Revue des protéines – méchant, drôle, émouvant
Un gang de rats de gymnase de drogue dans une petite ville est mis sur un étranger meurtrier dans cette pièce de genre gallois satisfaisante.
Il y a des films pires à être obsédés que les chaussures de Shane Meadows, et les imprimés de patte à floue de ce film sont partout dans le fil de vengeance spirituel et réalisateur Tony Burke, le fil de vengeance gallois, la protéine. Le film adopte vivement son titre des qualités nutritionnelles supposées de la chair humaine parmi les échelons les plus désespérés de la communauté du corps, car notre protagoniste monosyllabique à capuche, Sion (Craig Russell), est en ville pour sortir des déchets d'étagère puis se répartir sur leurs entrails fraîchement sculptés.
En marge, Katrina (Kezia Burrows), qui tente de se lier d'amitié avec le sion, et bien qu'il reste un livre fermé émotionnellement, il lui offre une assistance secrète en massacrant un Lout local chauvin qui lui donne du chagrin. En fait, l'élément d'horreur / slasher du film est peut-être la chose la moins intéressante à ce sujet, car Burke construit un ensemble de personnages qui sont tous plus que de simples joueurs de bits fonctionnels servant une intrigue piratée.
Par exemple, deux hommes de main de drogue qui travaillent pour un cheville ouvrière local sont des amants secrets qui ont été contraints de cacher leur relation en raison de l'air d'un machisme non reconstruit qui imprègne leur petite communauté sombre. De même, les deux flics enquêtant sur cette vague de disparitions sont venus avec leurs propres traumatismes, et une relation initialement glaciale se déchaîne finalement dans quelque chose qui est plutôt durable pour un film qui, dans l'ensemble, se concentre sur la violence, le fanatisme, l'exploitation, l'humiliation et quels outils ménagères sont les meilleurs pour administrer la douleur à votre collègue.
Le lien vers les chaussures de Dead Man ne commence pas et ne se termine pas avec son solitaire angulaire avec zéro scrupules moraux en ce qui concerne ses objectifs. Burke injecte un hit bien nécessaire de l'humour paroissial dans les procédures, illustré par Hilarant et malheureux Kevin, un Wannabe Wideboy qui n'aime rien de plus que de jouer à Habill-Up Travis Bickle dans sa chambre et a crié des arguments avec sa mère (toujours hors caméra).

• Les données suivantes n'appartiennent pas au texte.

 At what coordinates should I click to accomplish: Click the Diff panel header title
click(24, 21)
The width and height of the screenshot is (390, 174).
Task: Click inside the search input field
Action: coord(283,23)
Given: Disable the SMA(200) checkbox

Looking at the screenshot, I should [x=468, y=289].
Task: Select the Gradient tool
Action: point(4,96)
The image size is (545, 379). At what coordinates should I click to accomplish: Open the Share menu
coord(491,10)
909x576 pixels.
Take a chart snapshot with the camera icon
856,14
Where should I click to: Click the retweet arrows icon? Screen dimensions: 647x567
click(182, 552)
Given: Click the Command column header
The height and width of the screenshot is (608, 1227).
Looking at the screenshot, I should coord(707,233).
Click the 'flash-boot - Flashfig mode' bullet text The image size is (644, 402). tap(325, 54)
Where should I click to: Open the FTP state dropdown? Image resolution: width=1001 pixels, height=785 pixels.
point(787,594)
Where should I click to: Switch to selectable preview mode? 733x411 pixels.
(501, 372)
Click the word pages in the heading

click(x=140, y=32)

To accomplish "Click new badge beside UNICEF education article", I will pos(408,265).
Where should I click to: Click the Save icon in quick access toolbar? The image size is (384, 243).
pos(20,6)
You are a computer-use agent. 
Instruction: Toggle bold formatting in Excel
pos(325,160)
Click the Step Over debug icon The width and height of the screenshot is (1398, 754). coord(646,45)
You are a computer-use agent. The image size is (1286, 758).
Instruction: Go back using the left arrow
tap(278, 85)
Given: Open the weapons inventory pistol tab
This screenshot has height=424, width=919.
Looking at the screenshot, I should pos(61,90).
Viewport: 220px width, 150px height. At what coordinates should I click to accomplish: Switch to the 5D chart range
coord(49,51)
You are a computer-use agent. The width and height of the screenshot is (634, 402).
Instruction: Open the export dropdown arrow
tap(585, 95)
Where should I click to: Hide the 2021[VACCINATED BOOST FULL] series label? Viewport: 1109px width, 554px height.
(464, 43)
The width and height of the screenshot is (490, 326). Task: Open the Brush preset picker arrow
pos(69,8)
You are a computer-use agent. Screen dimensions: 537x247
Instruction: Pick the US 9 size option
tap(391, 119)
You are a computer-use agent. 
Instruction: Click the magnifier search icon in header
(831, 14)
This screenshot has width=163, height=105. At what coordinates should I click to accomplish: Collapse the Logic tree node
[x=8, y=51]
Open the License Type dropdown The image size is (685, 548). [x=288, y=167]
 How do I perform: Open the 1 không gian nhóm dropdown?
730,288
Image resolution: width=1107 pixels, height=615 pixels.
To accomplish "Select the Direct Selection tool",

Il n'y a pas de roues réinventées ici en termes de ton ou de récit, mais c'est un ruisseau de genre très solide qui est élevé par ses tours occasionnels et bienvenus dans l'introversion émouvante. Il est très satisfaisant de voir un cinéaste passer d'une carrière à faire des clips et à des shorts vers une œuvre qui dépense du temps et des efforts pour étoffer tous ses personnages – même si cette chair pourrait finalement être mangée par son anti-héros incliné cannibalistique.
La revue post-protéine – méchante, drôle, émouvante est apparue pour la première fois sur Little White Lies.